— Begin Dataset extract —
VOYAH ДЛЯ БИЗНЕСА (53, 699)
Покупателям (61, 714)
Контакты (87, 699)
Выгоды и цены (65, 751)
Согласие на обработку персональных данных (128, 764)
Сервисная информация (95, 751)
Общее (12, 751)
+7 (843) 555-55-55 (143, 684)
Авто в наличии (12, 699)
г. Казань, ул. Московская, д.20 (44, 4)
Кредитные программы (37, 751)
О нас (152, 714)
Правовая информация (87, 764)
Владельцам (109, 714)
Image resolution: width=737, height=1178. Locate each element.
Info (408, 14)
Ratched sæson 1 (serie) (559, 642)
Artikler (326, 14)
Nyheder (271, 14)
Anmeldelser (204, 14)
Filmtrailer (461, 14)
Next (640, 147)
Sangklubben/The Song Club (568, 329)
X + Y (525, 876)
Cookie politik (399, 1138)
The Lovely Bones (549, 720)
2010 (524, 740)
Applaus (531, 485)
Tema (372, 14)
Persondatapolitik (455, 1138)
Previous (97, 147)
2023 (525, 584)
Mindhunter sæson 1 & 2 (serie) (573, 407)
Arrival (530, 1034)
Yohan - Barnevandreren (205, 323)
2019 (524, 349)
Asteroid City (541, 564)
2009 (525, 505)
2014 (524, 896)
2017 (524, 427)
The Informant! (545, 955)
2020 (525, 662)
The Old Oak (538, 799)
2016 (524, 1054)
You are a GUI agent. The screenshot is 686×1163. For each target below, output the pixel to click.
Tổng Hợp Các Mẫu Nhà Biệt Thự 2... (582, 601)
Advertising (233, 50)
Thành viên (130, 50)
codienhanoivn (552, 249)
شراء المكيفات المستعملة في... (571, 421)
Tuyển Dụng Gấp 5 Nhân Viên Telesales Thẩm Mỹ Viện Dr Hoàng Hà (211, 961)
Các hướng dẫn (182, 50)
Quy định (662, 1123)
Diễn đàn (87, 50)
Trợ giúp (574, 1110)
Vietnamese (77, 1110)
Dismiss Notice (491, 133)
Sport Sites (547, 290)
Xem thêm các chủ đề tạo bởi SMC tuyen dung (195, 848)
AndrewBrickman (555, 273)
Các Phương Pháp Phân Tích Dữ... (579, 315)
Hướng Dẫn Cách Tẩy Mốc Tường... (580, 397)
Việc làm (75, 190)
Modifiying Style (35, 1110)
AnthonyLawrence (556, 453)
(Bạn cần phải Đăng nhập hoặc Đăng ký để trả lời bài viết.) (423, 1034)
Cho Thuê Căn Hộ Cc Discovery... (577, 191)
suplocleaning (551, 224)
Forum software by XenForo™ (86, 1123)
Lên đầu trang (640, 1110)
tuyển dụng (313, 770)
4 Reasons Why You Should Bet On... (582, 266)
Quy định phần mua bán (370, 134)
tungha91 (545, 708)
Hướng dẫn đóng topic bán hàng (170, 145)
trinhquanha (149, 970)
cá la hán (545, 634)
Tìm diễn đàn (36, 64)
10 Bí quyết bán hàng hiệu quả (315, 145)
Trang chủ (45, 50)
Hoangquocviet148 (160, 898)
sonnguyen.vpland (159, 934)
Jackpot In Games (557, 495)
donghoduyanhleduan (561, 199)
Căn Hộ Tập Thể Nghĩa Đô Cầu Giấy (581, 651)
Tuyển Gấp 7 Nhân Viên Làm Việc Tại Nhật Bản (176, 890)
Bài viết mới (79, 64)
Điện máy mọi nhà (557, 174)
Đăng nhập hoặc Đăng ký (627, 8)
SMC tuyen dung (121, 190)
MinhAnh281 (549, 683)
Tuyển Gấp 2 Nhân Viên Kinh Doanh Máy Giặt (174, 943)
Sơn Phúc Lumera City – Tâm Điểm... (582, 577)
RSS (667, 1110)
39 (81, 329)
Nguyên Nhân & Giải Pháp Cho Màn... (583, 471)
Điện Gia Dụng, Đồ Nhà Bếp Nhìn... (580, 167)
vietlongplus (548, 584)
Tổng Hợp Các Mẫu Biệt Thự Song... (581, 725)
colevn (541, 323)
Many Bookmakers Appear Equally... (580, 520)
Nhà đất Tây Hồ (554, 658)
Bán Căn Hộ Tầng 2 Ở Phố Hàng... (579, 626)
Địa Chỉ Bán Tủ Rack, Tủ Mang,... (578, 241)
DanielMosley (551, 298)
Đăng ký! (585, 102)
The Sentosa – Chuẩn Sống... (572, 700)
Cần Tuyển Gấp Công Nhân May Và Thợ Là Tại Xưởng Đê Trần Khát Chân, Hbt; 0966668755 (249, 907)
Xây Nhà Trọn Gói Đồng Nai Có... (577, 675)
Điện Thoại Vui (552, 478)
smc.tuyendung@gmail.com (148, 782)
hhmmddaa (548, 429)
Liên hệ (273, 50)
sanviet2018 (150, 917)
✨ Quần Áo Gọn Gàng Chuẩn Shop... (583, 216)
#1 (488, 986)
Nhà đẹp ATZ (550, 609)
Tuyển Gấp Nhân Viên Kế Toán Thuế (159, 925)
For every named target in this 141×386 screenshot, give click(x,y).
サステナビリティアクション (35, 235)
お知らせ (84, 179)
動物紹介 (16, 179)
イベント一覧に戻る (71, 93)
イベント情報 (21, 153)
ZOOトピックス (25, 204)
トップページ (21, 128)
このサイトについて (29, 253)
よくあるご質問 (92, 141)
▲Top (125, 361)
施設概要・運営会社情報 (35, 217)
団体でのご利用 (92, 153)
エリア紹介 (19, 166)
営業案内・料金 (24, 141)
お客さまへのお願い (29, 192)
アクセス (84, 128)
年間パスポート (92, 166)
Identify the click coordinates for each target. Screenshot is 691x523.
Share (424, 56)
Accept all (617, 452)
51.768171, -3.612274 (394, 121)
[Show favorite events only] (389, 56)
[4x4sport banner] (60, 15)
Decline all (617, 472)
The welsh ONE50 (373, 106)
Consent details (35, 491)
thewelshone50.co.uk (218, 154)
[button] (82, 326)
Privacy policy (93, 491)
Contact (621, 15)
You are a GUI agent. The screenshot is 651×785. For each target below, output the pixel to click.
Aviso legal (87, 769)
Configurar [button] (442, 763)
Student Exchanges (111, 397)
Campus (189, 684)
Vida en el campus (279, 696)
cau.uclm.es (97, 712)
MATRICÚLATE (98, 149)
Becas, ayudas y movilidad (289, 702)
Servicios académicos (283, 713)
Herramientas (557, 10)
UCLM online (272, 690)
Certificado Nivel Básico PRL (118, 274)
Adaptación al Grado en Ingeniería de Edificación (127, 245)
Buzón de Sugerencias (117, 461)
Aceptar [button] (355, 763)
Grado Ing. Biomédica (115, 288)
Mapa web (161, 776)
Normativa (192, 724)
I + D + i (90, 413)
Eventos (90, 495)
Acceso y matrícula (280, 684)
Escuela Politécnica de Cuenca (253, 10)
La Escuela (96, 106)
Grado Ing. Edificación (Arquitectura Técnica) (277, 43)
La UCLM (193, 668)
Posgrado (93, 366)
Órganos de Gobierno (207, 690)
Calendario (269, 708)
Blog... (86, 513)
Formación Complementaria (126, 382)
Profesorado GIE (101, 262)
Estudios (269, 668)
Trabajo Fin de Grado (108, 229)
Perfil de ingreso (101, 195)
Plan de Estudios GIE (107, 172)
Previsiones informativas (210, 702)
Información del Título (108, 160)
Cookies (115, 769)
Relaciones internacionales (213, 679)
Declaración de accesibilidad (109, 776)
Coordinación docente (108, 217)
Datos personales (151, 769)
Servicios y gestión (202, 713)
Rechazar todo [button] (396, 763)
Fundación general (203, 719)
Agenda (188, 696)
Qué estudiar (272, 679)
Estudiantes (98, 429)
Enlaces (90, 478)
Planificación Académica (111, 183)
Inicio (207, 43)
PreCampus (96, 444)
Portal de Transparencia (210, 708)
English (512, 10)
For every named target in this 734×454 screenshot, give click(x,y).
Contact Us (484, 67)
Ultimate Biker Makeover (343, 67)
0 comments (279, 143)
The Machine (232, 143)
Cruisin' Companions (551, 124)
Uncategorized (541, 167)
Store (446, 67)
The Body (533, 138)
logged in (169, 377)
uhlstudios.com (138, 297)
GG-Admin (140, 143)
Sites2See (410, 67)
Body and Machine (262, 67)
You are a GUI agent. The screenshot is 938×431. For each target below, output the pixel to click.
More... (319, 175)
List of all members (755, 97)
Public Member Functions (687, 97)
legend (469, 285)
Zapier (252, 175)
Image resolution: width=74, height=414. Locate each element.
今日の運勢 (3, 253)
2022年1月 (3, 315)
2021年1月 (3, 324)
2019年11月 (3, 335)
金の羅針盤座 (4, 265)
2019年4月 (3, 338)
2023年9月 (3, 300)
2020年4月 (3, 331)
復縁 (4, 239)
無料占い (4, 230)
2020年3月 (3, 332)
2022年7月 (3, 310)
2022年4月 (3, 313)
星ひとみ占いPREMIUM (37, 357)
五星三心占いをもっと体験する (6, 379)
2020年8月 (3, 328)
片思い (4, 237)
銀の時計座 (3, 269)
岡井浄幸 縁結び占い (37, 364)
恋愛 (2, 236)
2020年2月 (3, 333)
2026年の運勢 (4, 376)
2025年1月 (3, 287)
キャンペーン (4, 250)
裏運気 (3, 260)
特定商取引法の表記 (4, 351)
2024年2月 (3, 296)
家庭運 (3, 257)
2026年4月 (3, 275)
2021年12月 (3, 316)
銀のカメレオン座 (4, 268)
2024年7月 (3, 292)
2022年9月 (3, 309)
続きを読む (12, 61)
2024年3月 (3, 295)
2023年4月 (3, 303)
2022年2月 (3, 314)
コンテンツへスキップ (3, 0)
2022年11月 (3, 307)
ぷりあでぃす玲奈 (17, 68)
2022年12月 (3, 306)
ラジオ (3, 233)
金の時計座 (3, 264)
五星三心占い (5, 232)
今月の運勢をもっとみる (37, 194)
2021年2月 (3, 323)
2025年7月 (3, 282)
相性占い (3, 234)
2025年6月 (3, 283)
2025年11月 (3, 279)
— End Dataset extract —
_Objective_:
Please pick out and copy every line of the data above that contains the string "Pháp". Uppercase and lowercase must match.

_Answer for the task_:
Các Phương Pháp Phân Tích Dữ... (579, 315)
Nguyên Nhân & Giải Pháp Cho Màn... (583, 471)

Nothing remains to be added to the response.